David Fernández. (Albert GARCÍA)

Tres años ha durado la aventura parlamentaria de David Fernández (Barcelona, 1974) como diputado de la CUP, de los que extrae aprendizajes y reflexiones aún por asimilar. Pero no se va. Como dice en estas líneas, esta enciclopedia andante regresa a sus orígenes, que no son sino la militancia de base, el cooperativismo y un periodismo insobornable. Eso sí, regresa convertido en referente político y ético. Probablemente a su pesar. Nos da la bienvenida por última vez en un Parlament que dice que no echará en falta. En la camiseta, el pin con el número de preso de Arnaldo Otegi.

Hace tres años nos decía en una entrevista: «Manolete, Manolete, si no sabes, pa’ qué te metes». Ahora que sale, ¿qué sabe?

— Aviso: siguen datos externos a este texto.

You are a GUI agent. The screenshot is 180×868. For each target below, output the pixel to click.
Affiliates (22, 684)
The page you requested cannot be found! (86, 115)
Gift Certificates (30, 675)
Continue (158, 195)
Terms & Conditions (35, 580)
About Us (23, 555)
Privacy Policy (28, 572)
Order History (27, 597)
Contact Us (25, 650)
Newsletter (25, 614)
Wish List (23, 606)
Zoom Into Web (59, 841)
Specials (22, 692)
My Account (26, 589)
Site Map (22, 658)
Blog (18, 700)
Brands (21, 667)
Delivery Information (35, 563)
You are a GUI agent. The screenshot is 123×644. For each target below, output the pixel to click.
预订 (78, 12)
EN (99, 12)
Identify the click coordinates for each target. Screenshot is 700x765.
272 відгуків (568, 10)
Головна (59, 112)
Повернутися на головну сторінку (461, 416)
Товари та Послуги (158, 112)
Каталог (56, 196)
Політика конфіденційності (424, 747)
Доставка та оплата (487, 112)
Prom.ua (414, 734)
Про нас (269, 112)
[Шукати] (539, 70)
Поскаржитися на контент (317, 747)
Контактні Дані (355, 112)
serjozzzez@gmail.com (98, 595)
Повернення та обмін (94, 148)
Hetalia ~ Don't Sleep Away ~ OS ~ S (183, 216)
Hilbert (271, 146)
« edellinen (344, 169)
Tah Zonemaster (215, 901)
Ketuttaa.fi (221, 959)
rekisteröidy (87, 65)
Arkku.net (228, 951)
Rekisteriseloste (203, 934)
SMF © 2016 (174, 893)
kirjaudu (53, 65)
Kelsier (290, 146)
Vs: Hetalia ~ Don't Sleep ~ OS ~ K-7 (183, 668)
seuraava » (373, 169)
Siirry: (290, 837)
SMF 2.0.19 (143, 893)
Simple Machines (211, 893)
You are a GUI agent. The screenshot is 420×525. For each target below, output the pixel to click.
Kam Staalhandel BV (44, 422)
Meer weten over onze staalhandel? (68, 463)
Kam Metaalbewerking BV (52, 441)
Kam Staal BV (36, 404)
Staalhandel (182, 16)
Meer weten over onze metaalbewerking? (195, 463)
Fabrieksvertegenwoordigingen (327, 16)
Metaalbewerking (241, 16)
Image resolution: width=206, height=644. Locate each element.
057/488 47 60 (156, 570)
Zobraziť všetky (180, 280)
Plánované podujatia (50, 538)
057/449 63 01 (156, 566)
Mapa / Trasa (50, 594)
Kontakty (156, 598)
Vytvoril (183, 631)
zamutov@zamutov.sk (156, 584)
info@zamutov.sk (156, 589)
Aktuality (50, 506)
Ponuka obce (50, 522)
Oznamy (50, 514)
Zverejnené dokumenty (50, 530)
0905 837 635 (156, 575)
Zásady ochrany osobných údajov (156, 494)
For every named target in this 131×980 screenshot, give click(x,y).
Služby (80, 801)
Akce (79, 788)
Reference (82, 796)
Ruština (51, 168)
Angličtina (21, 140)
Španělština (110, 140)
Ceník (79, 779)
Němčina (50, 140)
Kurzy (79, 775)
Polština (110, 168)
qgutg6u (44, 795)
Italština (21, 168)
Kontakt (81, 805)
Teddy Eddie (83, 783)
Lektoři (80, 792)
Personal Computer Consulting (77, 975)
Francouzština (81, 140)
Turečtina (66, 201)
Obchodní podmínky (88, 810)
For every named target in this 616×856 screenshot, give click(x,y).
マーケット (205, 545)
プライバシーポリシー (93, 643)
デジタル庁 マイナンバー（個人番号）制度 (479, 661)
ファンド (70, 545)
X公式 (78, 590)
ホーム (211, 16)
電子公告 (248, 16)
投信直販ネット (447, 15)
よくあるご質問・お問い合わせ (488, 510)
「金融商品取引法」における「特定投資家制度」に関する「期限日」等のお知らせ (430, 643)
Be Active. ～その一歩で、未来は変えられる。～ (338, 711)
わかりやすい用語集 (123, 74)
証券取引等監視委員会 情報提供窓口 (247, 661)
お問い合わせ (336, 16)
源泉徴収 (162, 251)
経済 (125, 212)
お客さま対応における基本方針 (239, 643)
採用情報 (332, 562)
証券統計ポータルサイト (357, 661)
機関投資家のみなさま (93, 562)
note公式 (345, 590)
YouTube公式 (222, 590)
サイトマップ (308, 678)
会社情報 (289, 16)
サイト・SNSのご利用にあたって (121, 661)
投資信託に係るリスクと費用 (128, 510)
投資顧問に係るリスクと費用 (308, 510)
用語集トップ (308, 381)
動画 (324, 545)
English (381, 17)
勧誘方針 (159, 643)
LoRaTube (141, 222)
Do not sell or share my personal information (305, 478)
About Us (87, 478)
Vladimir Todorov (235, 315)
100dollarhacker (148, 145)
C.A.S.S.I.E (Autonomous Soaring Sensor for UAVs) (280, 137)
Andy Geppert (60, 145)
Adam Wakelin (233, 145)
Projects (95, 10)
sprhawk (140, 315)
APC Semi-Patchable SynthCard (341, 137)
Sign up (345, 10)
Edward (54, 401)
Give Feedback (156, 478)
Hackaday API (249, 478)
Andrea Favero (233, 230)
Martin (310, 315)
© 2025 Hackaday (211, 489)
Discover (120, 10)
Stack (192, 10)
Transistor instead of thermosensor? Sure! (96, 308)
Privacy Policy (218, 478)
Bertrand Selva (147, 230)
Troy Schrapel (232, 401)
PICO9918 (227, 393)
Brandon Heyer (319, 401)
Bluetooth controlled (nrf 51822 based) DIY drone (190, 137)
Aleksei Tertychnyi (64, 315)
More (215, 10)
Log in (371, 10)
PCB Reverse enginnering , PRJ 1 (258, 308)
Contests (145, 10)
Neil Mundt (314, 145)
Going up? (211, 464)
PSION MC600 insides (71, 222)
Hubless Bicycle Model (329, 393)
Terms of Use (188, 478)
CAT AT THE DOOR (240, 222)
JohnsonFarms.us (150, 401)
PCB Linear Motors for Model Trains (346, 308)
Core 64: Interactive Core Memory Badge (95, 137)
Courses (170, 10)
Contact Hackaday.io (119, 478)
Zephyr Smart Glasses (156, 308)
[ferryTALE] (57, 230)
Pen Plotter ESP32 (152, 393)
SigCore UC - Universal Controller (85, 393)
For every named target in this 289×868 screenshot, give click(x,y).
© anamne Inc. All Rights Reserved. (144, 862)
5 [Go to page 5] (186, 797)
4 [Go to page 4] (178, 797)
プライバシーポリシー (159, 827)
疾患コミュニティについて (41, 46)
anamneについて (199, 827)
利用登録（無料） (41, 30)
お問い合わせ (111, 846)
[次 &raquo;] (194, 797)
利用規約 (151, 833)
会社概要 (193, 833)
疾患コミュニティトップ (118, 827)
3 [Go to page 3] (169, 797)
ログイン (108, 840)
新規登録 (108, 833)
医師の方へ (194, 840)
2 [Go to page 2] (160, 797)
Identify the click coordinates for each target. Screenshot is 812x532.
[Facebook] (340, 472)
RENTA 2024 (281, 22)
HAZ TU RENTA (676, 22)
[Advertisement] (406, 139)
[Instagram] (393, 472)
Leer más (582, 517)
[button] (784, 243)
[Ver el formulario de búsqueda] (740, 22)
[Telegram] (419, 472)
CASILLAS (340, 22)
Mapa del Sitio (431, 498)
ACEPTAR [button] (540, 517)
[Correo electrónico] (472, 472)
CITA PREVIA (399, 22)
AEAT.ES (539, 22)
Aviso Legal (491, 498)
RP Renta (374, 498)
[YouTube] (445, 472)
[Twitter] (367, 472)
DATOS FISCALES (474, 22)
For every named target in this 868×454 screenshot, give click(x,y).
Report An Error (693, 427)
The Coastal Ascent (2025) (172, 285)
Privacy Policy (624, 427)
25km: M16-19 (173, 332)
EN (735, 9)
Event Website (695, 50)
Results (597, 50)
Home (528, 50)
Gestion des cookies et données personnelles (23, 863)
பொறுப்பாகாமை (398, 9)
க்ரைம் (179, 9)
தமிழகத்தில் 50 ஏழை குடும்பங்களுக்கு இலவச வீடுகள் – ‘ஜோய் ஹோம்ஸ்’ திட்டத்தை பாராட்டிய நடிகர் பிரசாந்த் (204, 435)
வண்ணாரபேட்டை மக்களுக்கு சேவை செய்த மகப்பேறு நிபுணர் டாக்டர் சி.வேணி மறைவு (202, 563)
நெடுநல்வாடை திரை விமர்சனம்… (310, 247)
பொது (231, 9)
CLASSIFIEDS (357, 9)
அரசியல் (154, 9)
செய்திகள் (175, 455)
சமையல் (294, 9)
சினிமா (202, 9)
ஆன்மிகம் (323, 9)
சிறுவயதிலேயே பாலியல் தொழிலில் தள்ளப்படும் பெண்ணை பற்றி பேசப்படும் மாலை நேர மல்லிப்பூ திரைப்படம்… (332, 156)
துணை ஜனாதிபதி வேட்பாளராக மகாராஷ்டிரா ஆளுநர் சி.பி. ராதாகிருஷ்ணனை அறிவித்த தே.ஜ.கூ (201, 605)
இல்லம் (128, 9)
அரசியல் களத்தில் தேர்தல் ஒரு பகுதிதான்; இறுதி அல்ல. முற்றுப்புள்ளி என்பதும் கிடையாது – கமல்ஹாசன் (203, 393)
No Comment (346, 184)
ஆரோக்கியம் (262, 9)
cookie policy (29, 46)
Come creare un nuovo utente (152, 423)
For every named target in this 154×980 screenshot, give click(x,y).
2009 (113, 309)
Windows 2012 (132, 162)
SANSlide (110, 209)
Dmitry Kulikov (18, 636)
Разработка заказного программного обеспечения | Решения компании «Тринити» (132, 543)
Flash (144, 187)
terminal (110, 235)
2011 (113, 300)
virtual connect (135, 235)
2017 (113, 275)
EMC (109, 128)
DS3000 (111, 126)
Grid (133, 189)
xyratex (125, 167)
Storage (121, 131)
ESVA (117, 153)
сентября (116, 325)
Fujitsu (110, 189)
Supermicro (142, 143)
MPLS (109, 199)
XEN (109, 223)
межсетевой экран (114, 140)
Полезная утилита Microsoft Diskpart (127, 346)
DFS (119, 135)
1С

Pues sigo diciendo: «Manolete, Manolete, si no sabías, para qué te metías». Pero para serte sincero, todavía no he hecho la reflexión. Necesito distancia y tiempo y no he tenido ninguna de las dos. Desde fuera, el balance es ligeramente positivo. Hemos hecho lo que veníamos a hacer, a utilizar el Parlament de amplificador. Eso sí, de puertas para adentro, hay que reconocer que ha sido una impotencia cotidiana. Con solo tres diputados no hemos podido hacer todo lo que queríamos hacer. Yo estaba en 38 comisiones... esto ha sido un ahogo cotidiano de 16 horas al día, en el que había que escoger lo urgente por encima de lo importante. También ha servido para constatar que la soberanía, con todos los respetos y con toda la humildad, no está en este Parlament. Aquí no se define ni se modula el camino por el que transita el país. El Parlament sigue teniendo una gran parte litúrgica y otra muy opaca, pero las decisiones políticas de verdad se toman en otros despachos.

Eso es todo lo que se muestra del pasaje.